Yet, it was the skittering, interleaving melodic lines of the movement’s opening, reflecting the bubbling, joyful abandon of the head-waters that proved particularly revealing. This is a familiar and much released recording, including SHM SACD and MQA-UHQCDs from Japan. These latter discs have demonstrated just how crucial temporal security is to maintaining the sense of pace, pattern and forward progress through the intricate, almost random phrases that bind into the single musical whole. It’s one of the things that sets the Kubelik reading apart from so many others – his ability to maintain the musical direction and momentum through the piece as a whole – but the opening bars to Vltava are that quality in microcosm. On first listen, I was disappointed at the way The Groove lost its grasp of the music’s pattern and forward progress. The TL-5.5’s phono-stage may have lack detail and delicacy, smudging the edges, but it kept the overall sense of direction well and truly on track. However, a subtle tweak to the VTA (three graduations on the JMW 12’s rotary scale) brought everything back into focus. Suddenly The Groove’s grasp of the individual layers and overlapping instrumentation was restored, the complex opening gaining clarity, intelligibility but above all, a sparkling beauty.
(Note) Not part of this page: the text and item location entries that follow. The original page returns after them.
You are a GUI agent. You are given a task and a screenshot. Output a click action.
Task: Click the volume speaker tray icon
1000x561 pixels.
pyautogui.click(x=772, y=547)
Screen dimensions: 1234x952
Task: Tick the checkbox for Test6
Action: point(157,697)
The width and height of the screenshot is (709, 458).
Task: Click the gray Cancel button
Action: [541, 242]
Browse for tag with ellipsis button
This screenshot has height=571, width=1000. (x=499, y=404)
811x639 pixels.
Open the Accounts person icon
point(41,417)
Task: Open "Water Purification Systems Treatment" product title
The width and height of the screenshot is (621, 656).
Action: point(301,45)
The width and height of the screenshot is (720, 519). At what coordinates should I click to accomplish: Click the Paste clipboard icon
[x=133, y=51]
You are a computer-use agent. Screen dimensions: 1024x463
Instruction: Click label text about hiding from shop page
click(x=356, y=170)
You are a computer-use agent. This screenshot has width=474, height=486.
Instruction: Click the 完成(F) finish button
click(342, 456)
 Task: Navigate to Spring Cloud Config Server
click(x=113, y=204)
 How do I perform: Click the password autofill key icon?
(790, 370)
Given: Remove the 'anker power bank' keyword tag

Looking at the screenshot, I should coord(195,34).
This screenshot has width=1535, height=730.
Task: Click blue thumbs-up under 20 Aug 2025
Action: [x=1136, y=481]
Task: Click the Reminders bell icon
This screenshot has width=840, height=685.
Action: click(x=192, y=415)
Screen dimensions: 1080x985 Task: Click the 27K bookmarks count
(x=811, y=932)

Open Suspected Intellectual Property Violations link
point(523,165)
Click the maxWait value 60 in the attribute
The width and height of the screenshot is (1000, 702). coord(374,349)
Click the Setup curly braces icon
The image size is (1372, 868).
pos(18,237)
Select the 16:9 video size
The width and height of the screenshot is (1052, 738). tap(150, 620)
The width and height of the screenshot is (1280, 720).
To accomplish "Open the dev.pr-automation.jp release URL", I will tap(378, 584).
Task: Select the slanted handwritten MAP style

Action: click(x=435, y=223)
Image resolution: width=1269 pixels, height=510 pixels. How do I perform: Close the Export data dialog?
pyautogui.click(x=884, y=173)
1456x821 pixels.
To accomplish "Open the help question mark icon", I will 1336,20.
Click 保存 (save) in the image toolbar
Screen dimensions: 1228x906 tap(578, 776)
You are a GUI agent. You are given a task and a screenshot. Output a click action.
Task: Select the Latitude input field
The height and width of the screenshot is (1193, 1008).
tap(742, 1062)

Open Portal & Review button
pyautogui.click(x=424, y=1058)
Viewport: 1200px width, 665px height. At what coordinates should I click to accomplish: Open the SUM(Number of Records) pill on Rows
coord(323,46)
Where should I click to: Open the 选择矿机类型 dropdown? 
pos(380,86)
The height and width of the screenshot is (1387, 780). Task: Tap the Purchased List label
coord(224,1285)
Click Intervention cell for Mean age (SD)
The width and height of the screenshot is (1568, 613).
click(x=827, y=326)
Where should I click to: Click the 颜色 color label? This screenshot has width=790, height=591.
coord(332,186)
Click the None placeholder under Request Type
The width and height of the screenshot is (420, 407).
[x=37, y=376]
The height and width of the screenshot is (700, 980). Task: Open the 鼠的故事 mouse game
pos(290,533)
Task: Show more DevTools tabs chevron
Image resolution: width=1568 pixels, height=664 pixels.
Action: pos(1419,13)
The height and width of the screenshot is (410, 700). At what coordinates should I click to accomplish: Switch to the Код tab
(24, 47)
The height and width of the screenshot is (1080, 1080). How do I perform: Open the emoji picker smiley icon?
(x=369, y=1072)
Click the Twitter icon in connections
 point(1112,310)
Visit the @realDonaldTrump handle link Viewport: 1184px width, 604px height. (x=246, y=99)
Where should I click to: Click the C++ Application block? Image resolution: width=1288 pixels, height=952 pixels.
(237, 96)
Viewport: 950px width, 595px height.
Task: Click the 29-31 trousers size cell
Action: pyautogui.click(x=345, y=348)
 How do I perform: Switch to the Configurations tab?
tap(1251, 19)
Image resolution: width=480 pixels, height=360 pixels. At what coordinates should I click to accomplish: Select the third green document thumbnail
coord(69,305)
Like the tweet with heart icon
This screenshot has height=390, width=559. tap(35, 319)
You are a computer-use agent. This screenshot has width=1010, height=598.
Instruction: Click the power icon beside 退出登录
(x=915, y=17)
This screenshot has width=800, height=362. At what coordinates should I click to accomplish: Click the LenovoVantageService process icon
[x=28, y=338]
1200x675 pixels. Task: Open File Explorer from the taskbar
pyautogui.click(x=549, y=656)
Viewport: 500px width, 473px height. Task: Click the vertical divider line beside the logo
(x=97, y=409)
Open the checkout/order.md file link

It’s a salutary lesson in the risk/reward ratio of truly high-resolution audio electronics. The Groove rewards precise set up in a way that only the very best phono-stages reflect. If you don’t think that VTA matters (or precise adjustment of tracking force, azimuth or overhang) The Groove will make you think again. It’s not that it makes poorly aligned cartridges sounds bad – well, unless they’re way out of whack – but it offers you the opportunity to dig deeper into a record’s grooves than you probably thought possible, at least at this price level. Like all true giant killers, it needs to be treated with respect: In this case, considerable respect. If the Groove sounds like a phono-stage that costs many times its price, it expects to be treated like one too! It also helps crystalize the difference between the TEAD product and the VTL’s own phono-stage, the latter offering a genuinely versatile and musically forgiving alternative to the hair-shirt, go-for-broke demands of The Groove. If you want to play an existing collection without sinking too much coin into the project or compromising your musical enjoyment, especially if you want to do it with a decent moving-magnet cartridge (an option that is inexplicably ignored these days) then the TL-5.5’s internal stage is the perfect choice. But if you want to wring every last ounce of performance out of your system and vinyl discs, the Groove will get you there – at a price: a price that isn’t solely monetary…
In the same way that it elevates the TL-5.5/S-200 to new musical heights, The Groove begs the question, just how far can it lift a more basic system’s performance? Its position right at the front of the amplification chain means that its benefits will be on offer to each subsequent component – just so long as those components don’t screw them up. That’s the beauty of the TEAD/VTL combination – the resolution of the phono-stage perfectly overlaid onto the musical substance and overall coherence of the pre and power amps. Could The Groove repeat that trick with a quality integrated, the very epitome of budget esoterica?
The timely arrival of the Neodio TMA – a product that shares The Groove’s ascetic attitude to unnecessary frippery – provided the perfect opportunity to investigate the phono-stage’s leadership qualities. With four line inputs, a volume control and precious little else to show for itself, the TMA is reminiscent of old-skool, pared back products from yesteryear. The Rotel 820-BX2 springs to mind – except that the Neodio is chunkier and prettier. It also weighs in at €4,600, rather more than the little Rotel. But then, the TMA has the audio chops to more than justify its price-tag. In fact, this simple looking device is more than capable of shocking many a listener and many, far pricier products. Paired with The Groove, the results from a quality turntable are astonishingly lucid and musically engaging. Yes, there are limitations in terms of the choice and ultimately the bandwidth of the speakers, but if you are working with a €10K budget for electronics, just how much are you likely to throw at the speakers anyway. I ran the Groove/TMA combination with the Vienna Acoustics Beethoven Concert Grand (big enough, awkward enough and with the bass weight and quality to prove a test), The Living Voice Auditorium R25 (a speaker with the life and musical coherence to brook no communicative failings in the driving electronics) and the Raidho DT-1.2 (a classic ‘mini-monitor’ that needs a firm hand to deliver convincing scale) all with conspicuous success. It’s an exercise that demonstrated just how capable the TMA is – although a final verdict awaits the full review. But it also served to demonstrate just how dependent any system is on the quality of the incoming signal. It’s exactly where most ‘budget esoteric’ systems fall over – and exactly where The Groove comes into its own.